The most recent news relating to the “friendly ghost” hit on May 8th, when Denny Ryan, an Ethereum developer published the code for the first version of Casper on GitHub:
“v0.1.0 marks us more clearly tagging releases to help clients and external auditors more easily track the contract and changes.” Ryan also noted that client developers can also start writing and testing software in their own languages, rather than being restricted to Solidity as was previously the case.
The Casper FFG launch is planned for Q3 2018. As this is a significant network upgrade, it will be incompatible with previous versions of the Ethereum software, and as such will be implemented through a hard fork.

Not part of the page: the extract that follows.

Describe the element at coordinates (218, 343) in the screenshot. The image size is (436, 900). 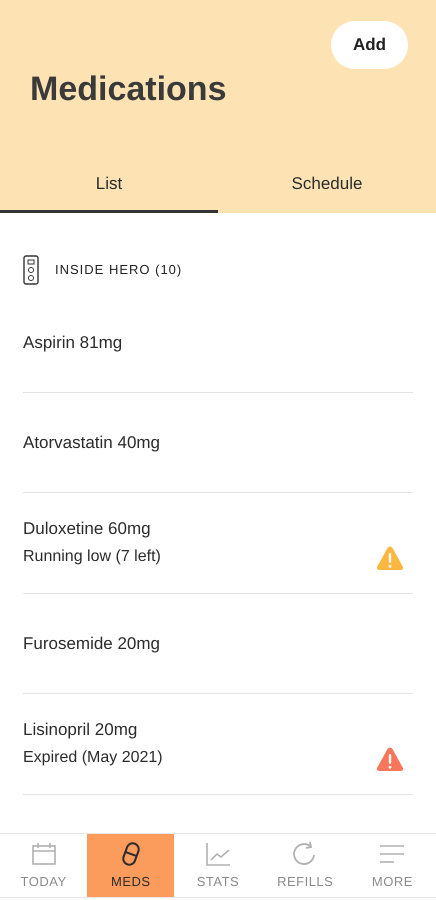
I see `medication-row: Aspirin 81mg` at that location.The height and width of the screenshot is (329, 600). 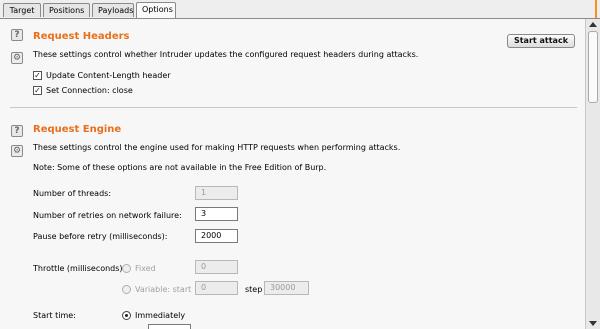 What do you see at coordinates (126, 316) in the screenshot?
I see `start-time-immediately-radio` at bounding box center [126, 316].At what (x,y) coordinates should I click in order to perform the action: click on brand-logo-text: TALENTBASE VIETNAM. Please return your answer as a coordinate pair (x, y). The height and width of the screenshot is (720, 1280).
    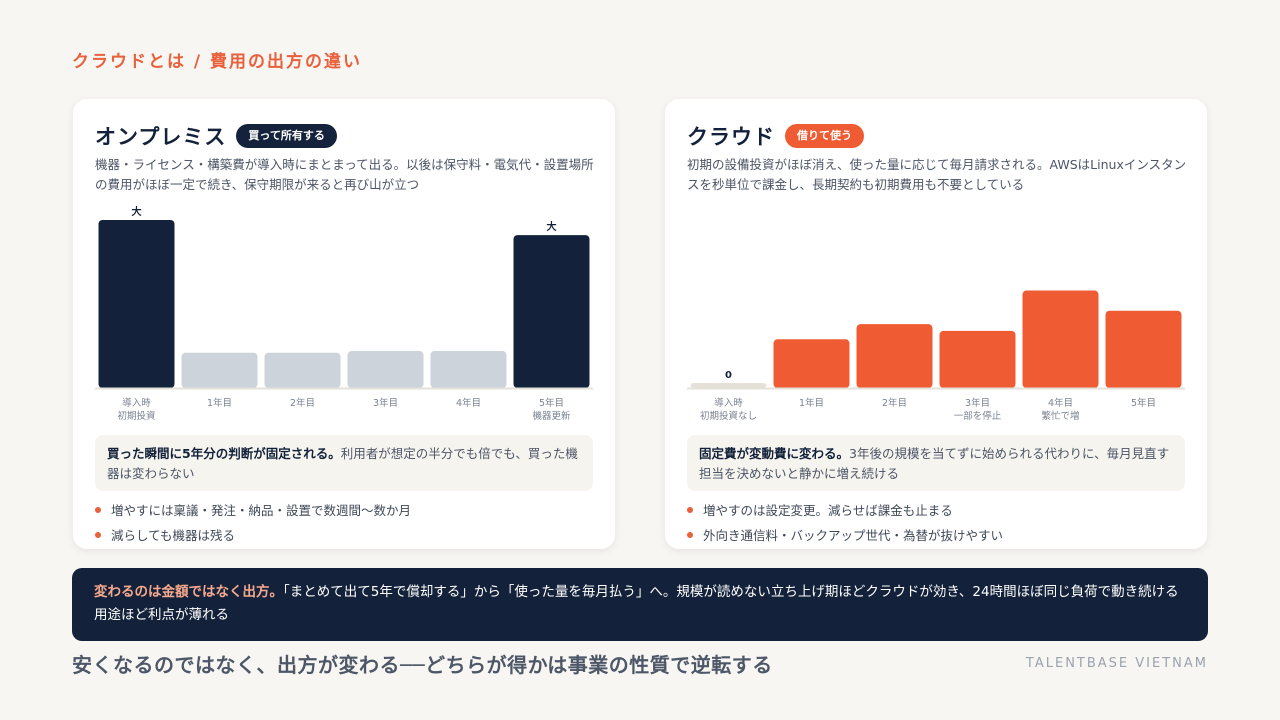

Due to its potential in solving the scalability problem, Casper stands as one of the most important blockchain upgrades to date, providing numerous benefits to both developers and ordinary users. It has taken three years of work by the Ethereum Foundation to piece together all the steps necessary to make the Ethereum network decentralized, efficient and competitive in an industry with so many new players looking to usurp it.
With this increase in bandwidth, the Ethereum network is to see much faster transaction confirmations and greatly increased transaction throughput, which will provide the backbone needed for a large-scale decentralized application. The Ethereum platform has a large, talented community behind it contributing to its development and improving its functionality.
Although a lot of work remains to determine how this new reward system will work in practice, one thing is certain – Casper is coming.